Crap. Today wasn't a good day. I woke up in a real low mood for some reason. I don't know what happened to my confidence, but it just wasn't there today. This girl is sooo hot and I don't want to blow it. She's always tapping me on the back when she passes me in the halls, all I can do is smile at her. Other than that I feel like a retard when she talks to me especially in front of all my teammates (shes our scorekeeper). She even asked me if I was feeling ok because of the way I was acting. Even though she was probably joking, it still sucked. Damn this anxiety.

Oh well, it was only one day. I plan on making a rebound. 

Did I mention this girl is really hot?


----------



## User

^ Definitely been there man. It sucks having to struggle with SA when a girl, an attractive one at that, shows interest in you. I don't have any advice for you, just my sympathy.


----------



## Redefine

Wow, I just learned today that just about everybody heard about this. Some of my friends were saying I should be one of those phone sex people for a career (hahaha). Most of them are cheering me on, which kind of puts more pressure on me. I just keep telling myself I don't have to prove anything to anyone. They said they are taking me out this saturday night to get me drunk. I'm actually really good with girls when I'm under the influence so we'll have to wait and see what happens... :yes


----------

**The exercise**
Reproduce word for word the portion of the forum thread above starting at "Crap. Today wasn't" and ending at "is really hot?".

**Data provided**
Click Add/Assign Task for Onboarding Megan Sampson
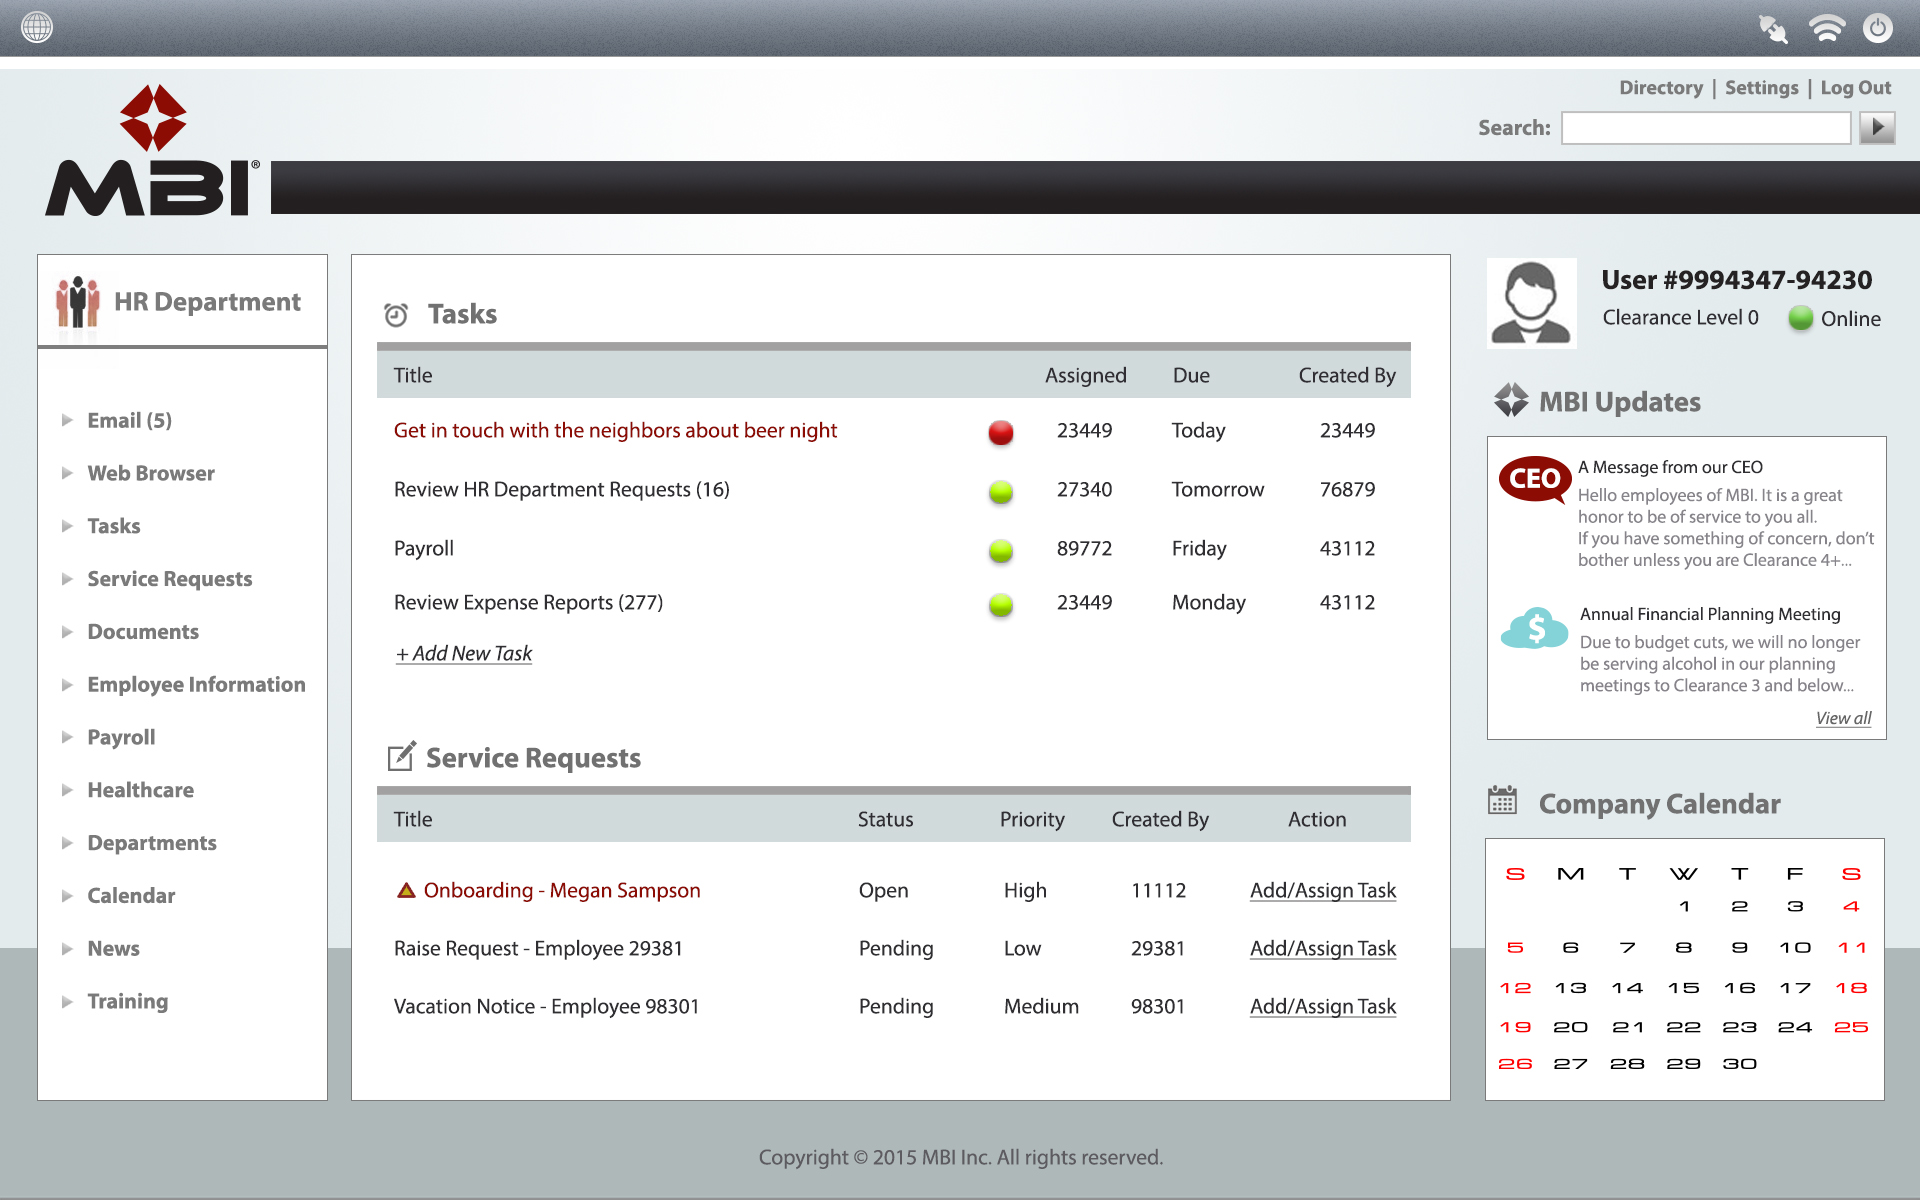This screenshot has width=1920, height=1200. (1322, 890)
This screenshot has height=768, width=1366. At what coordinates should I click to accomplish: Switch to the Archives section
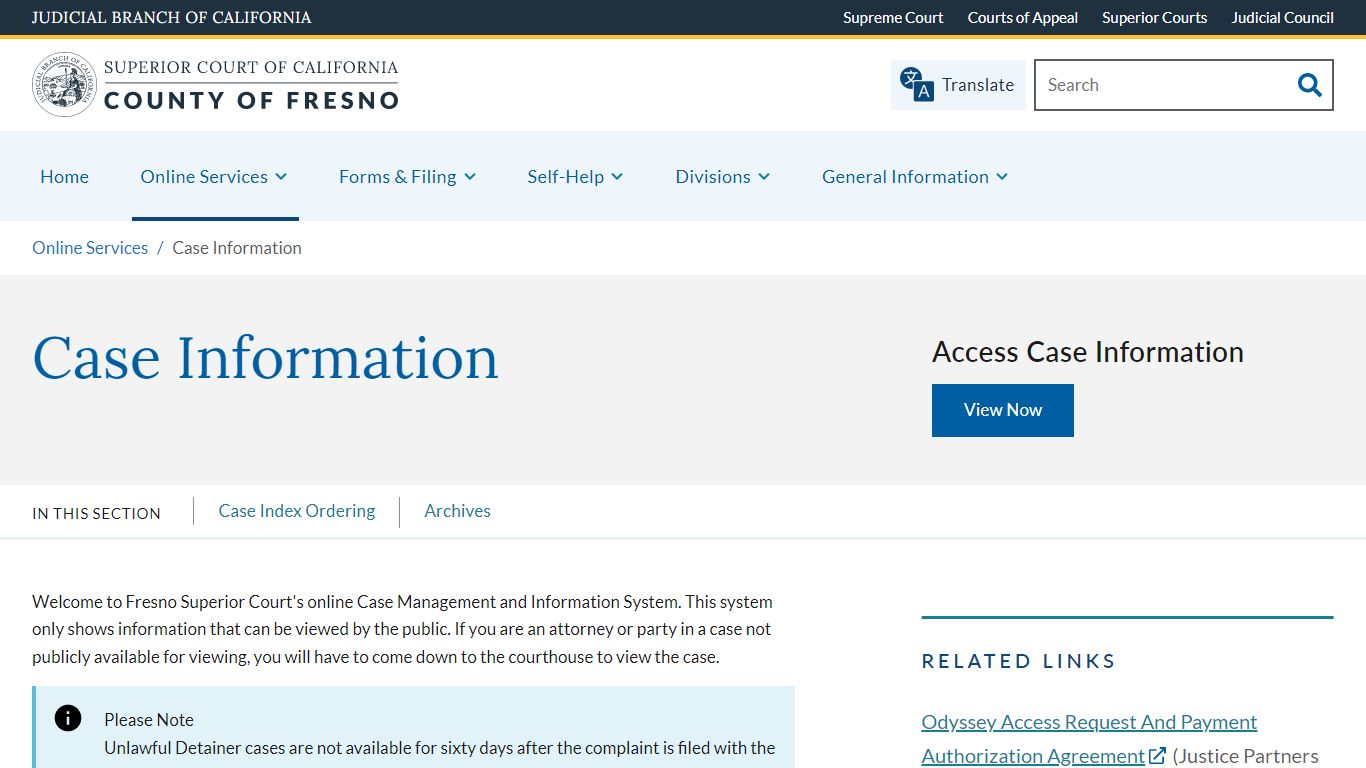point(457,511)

**Exercise output**
Crap. Today wasn't a good day. I woke up in a real low mood for some reason. I don't know what happened to my confidence, but it just wasn't there today. This girl is sooo hot and I don't want to blow it. She's always tapping me on the back when she passes me in the halls, all I can do is smile at her. Other than that I feel like a retard when she talks to me especially in front of all my teammates (shes our scorekeeper). She even asked me if I was feeling ok because of the way I was acting. Even though she was probably joking, it still sucked. Damn this anxiety.

Oh well, it was only one day. I plan on making a rebound. 

Did I mention this girl is really hot?